EI Shabat ha irrumpido más bruscamente que nunca en mi vida en las ocasio­nes en que me hallaba ensayando al­guna de mis obras teatrales. La atmósfera de crisis que reina durante un en­sayo en Broadway es una de las leyendas de nuestra época, y una leyenda completamente cierta; me he sentido bajo una presión interior mucho menor cuando entré en combate en una acción naval. Durante uno de estos en­sayos, la tarde del viernes siempre llega cuando parece que el proyecto se tambalea al borde de la ruina. A ve­ces me he sentido culpable de traición, al agarrarme al Shabat como una ta­bla de salvación que me permitía huir de aquella situación desesperada.

Aunque después la experiencia me enseñó que en el teatro, casi todo está siempre en esta situación. A veces una obra se hunde antes del estreno, y otras asciende tambaleándose hasta alcan­zar un éxito fabuloso, pero lo normal es que las obras se muevan tambaleán­dose en un sentido u otro, y el tono normal de voz está representado por los gritos de angustia. A pesar de ello, me despedía a regañadientes de mis co­legas el viernes por la tarde para reunirme con ellos de nuevo la noche del sábado. En ningún caso, la obra se hundió durante mi ausencia. A mi regreso, la encon­traba tambaleándose como antes, y los gritos de an­gustia expresaban la misma desesperación normal de siempre. Mis obras unas veces triunfaron y otras fue­ron silbadas, pero, a fuerza de honrado, no puedo achacar ninguno de estos resultados a mi observan­cia del Shabat.

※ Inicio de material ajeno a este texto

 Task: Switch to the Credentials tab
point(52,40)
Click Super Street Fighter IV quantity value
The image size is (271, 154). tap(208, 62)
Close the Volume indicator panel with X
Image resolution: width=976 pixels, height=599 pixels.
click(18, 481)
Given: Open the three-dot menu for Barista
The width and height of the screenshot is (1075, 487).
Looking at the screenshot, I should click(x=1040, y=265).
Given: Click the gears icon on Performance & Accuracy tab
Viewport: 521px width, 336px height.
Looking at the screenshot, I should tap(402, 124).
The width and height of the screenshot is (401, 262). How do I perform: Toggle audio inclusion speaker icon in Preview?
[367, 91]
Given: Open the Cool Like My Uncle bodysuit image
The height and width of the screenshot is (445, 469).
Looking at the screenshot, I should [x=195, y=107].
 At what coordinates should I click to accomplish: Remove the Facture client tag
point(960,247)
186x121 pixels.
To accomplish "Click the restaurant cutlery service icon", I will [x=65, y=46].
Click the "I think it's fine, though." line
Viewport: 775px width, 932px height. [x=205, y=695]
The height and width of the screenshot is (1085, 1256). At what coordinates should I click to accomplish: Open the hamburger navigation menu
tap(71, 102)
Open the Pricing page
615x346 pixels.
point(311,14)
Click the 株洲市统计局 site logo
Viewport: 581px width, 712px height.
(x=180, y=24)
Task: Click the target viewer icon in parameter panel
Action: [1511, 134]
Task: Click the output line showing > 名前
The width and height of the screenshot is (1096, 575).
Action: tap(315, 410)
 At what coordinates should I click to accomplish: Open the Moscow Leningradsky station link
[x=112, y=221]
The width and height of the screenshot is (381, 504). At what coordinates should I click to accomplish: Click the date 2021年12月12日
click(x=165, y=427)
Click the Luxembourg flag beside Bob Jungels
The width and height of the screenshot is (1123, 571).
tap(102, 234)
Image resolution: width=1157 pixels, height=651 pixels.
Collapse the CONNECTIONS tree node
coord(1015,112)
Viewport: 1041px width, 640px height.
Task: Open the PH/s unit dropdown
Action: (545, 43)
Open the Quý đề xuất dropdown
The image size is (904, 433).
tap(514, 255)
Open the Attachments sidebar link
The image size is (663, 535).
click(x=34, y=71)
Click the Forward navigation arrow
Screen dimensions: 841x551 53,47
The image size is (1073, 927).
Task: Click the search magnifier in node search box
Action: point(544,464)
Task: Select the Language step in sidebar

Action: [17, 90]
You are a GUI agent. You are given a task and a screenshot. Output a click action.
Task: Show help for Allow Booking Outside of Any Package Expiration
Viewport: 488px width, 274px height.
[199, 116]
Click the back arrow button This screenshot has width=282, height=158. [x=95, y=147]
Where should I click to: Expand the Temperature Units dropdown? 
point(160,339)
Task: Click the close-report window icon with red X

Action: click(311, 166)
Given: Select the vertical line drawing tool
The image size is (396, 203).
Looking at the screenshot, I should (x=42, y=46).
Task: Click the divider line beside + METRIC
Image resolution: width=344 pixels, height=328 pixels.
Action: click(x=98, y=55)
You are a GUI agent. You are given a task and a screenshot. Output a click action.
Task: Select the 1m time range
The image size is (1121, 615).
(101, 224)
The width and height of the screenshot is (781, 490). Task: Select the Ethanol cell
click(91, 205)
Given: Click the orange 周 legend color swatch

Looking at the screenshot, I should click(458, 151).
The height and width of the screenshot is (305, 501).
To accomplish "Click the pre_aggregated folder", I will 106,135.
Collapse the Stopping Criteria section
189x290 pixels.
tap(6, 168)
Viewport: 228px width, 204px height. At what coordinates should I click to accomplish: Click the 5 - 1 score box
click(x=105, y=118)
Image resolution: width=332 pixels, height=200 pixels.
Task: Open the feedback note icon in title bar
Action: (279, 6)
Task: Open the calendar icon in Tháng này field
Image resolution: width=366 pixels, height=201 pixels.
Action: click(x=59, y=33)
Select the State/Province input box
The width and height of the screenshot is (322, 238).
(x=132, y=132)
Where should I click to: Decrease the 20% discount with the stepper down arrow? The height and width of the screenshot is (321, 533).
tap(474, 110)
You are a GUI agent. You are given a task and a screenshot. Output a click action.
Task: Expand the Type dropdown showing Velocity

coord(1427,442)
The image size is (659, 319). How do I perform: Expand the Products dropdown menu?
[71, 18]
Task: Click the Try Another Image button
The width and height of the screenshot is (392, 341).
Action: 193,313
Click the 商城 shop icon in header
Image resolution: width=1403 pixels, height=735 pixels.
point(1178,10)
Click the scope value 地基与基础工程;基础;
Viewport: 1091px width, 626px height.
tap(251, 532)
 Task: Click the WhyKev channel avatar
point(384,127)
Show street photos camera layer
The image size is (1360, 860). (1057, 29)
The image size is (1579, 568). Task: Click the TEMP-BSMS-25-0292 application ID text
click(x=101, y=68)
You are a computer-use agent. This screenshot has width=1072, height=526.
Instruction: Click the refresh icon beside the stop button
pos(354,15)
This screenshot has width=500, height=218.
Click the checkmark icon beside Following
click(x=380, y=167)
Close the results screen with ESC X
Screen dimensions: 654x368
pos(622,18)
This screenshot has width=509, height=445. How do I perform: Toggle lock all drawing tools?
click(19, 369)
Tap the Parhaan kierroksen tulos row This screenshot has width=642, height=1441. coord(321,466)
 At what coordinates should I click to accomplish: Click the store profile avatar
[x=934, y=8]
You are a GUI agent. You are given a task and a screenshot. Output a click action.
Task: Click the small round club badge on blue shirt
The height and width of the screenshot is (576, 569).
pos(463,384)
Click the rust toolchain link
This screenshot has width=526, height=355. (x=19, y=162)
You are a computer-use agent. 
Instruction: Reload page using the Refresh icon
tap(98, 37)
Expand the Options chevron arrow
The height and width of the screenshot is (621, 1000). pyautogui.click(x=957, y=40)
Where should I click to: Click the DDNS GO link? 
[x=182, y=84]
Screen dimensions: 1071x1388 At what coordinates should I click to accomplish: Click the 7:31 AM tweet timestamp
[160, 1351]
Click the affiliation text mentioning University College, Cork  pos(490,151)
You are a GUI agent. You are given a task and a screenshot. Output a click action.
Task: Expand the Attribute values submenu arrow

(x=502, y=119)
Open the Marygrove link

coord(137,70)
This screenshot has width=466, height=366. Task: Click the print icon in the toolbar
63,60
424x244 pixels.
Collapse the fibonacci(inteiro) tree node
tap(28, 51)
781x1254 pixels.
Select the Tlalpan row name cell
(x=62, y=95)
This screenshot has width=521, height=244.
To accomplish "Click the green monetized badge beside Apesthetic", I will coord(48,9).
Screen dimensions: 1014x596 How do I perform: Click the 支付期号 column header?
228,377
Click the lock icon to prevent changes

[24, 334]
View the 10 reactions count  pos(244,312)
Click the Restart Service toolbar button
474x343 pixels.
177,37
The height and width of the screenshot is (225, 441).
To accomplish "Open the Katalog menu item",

Dejando el sombrío escenario, la mesilla abarrotada de tazas de café, los arrugados manuscritos llenos de ta­chaduras, los azorados actores, el director de escena enloquecido, los tramoyistas que se desgañitaban dan­do órdenes, el productor que se roía los nudillos, el te­cleo de la máquina de escribir, la densa atmósfera llena de humo de tabaco y polvo, me dirigía a mi casa. ¡Qué cambio tan sorprendente! Como si volviese de la gue­rra. Mi esposa y mis hijos, cuya existencia casi había olvidado mientras me dedicaba a apuntalar ansiosa­mente aquella tambaleante ruina, me esperaban con expresión alegre, vestidos con sus mejores ropas, con un aspecto que me parecía maravillosamente atractivo. Nos sentábamos ante una espléndida cena, a una mesa adornada con flores y los antiguos símbolos de Shabat: el candelabro con las velas encendidas, los panes en espiral, el pescado relleno y la copa de plata de mi abuelo llena de vino hasta el borde. Yo bendecía a mis hijos con las antiguas bendiciones; cantábamos los bellos him­nos sabatinos para aquella ocasión. Nuestra conversa­ción no tenía nada que ver con obras teatrales que se hundían y se desmoronaban.

Mi esposa y yo reanudábamos nuestra última conversación. Los niños, sabien­do que el Shabat era el momento indi­cado para hacer preguntas, las hacían.

Hablábamos del judaísmo, y entonces venían aquellas preguntas que hacen los niños sobre D-os y que son imposi­bles de responder, pero que mi mujer y yo tratábamos de satisfacer lo mejor posible. Para mí esas horas eran un baño mágico que restauraba mis fuer­zas.

El sábado pasaba más o menos de la misma manera. Los niños se encuen­tran en la sinagoga como en su pro­pia casa, y les gusta. Aún les gusta más la presencia asegurada de sus padres. Durante los restantes días de la semana, llenos de ajetreo, de debe­res escolares, de labores domésticas y de trabajo -y especialmente en los días en que tengo el estreno de alguna obra-, nuestros hijos apenas nos ven. Pero el sábado estamos todos reunidos, y ellos lo saben. Igualmente saben que yo no trabajo, y que su madre no tiene nada que hacer. Por eso consideran aquel día como su día.

Pero también es el mío. El teléfono per­manece silencioso. Puedo pensar, leer, estudiar, pasear o sencillamente, no hacer nada. Este día es un oasis de quietud. Pero cuando llega la noche, me incorporo de nuevo a la maravillo­sa vida de Broadway, capaz de destro­zar los nervios del más templado. Con frecuencia, es entonces que realizo mi mejor aporte de toda la semana a la horripilante operación quirúrgica que se realiza sobre el manuscrito, opera­ción que continuará hasta la misma noche del estreno. Mi empresario me dijo un sábado por la noche: "No le envidio su religión, pero sí le envidio su Shabat".